*Written instruction*
Count the lines in the listing below that contain the string "height", and reply with the number alone.

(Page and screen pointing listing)
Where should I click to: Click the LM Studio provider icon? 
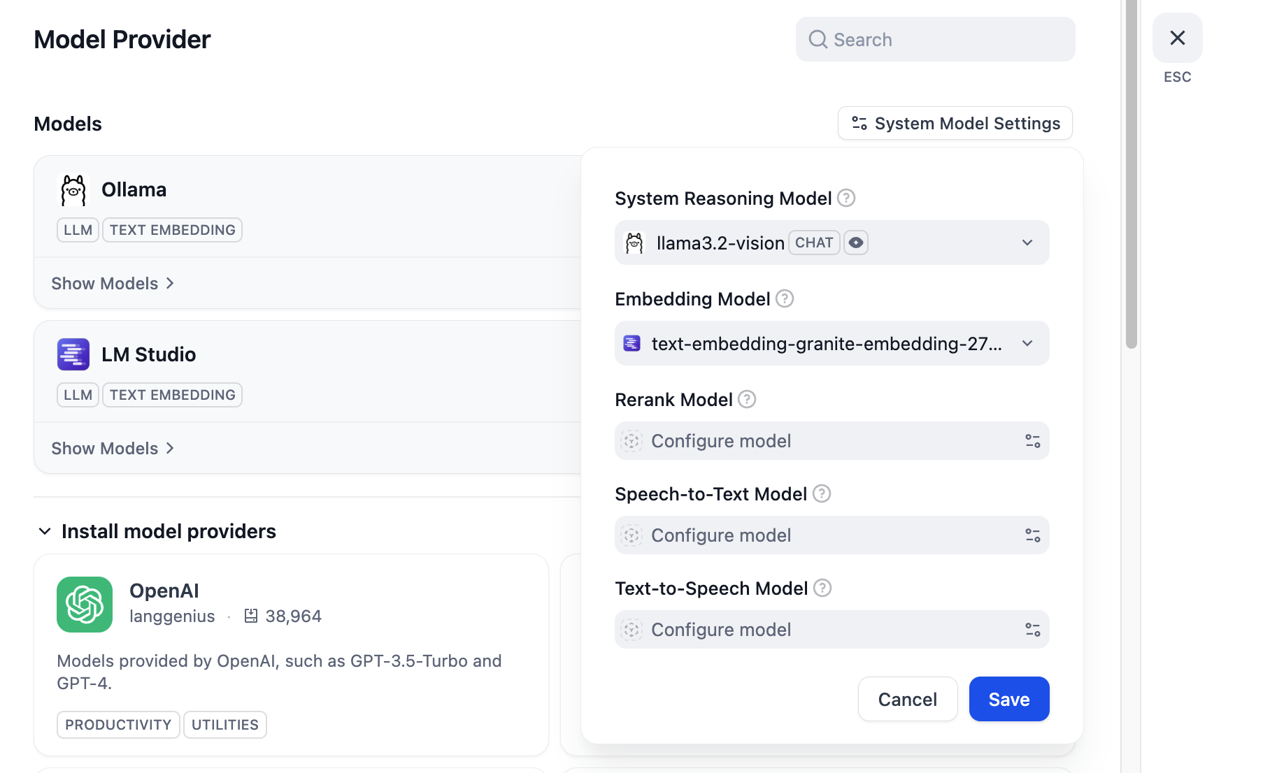click(73, 354)
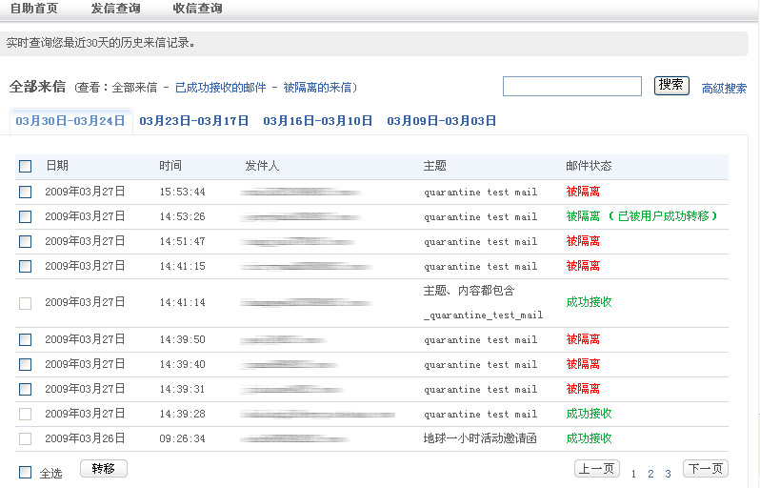Click the 下一页 button
The width and height of the screenshot is (760, 488).
tap(706, 469)
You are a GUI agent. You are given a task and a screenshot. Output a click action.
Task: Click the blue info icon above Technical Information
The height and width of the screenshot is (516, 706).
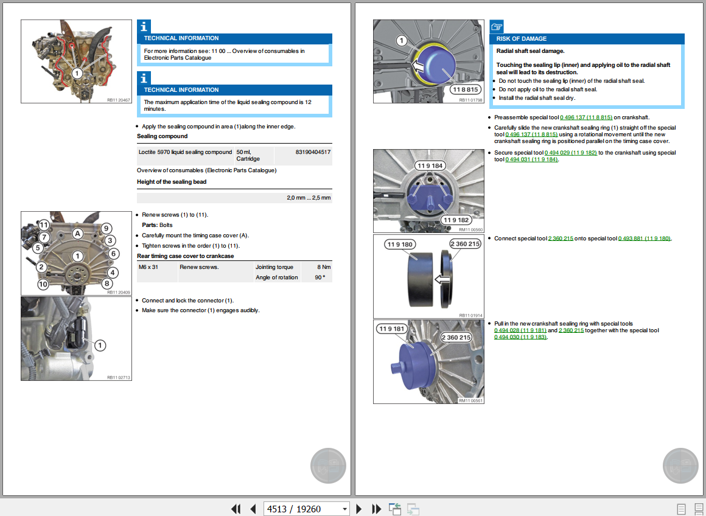click(x=144, y=26)
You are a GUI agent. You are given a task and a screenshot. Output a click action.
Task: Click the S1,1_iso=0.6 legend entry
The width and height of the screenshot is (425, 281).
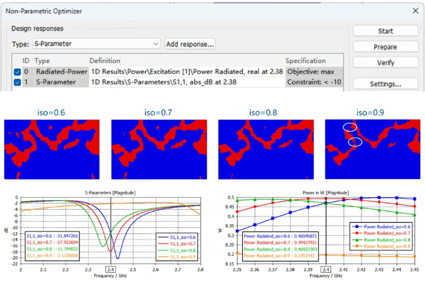(x=177, y=237)
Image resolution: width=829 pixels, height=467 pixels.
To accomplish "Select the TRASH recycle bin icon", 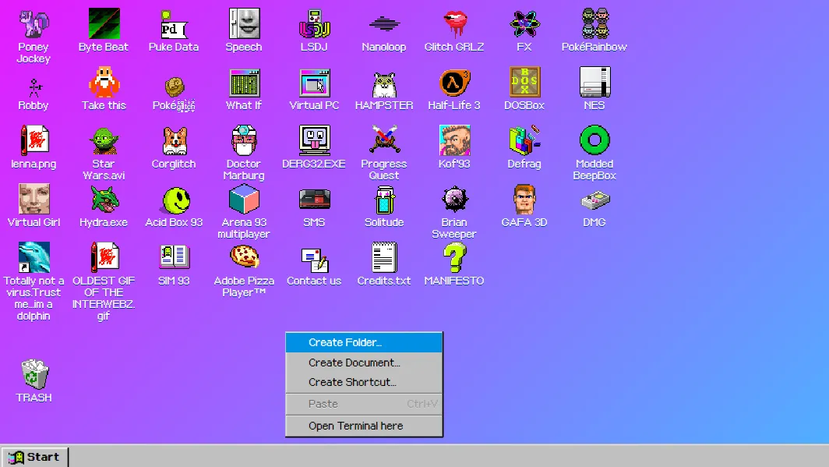I will [x=34, y=375].
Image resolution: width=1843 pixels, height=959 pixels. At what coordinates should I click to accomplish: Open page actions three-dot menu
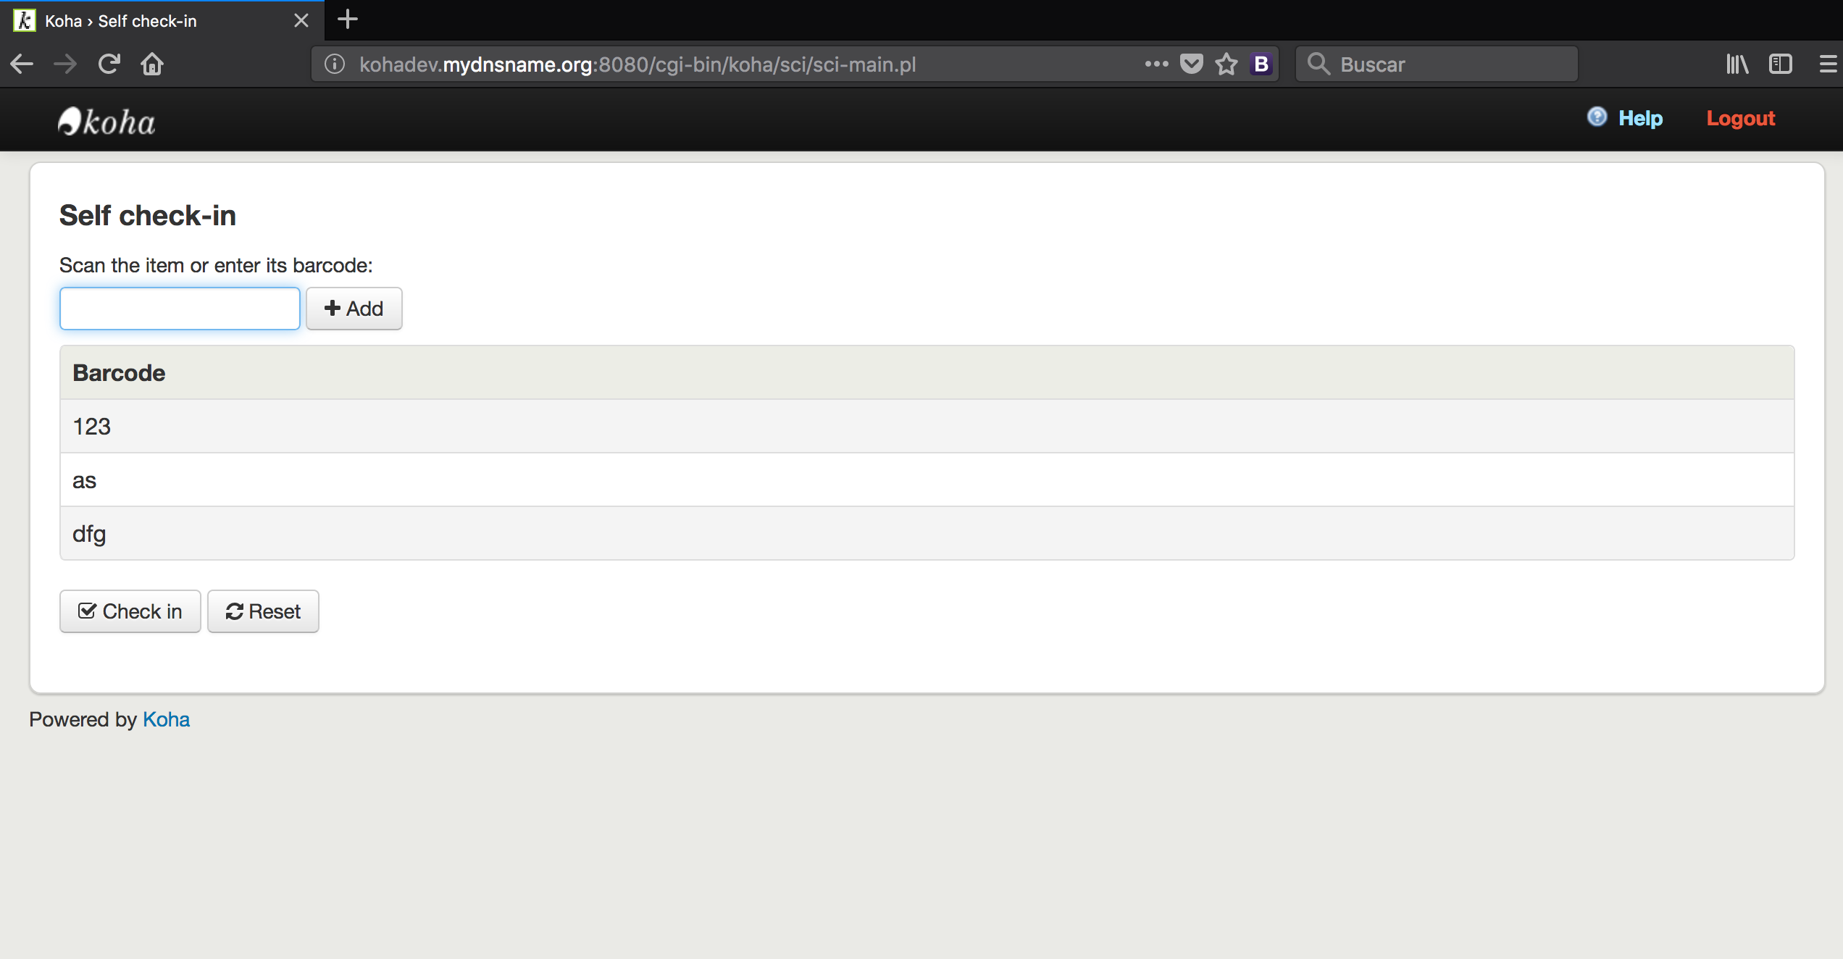pyautogui.click(x=1156, y=64)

*Final answer*
5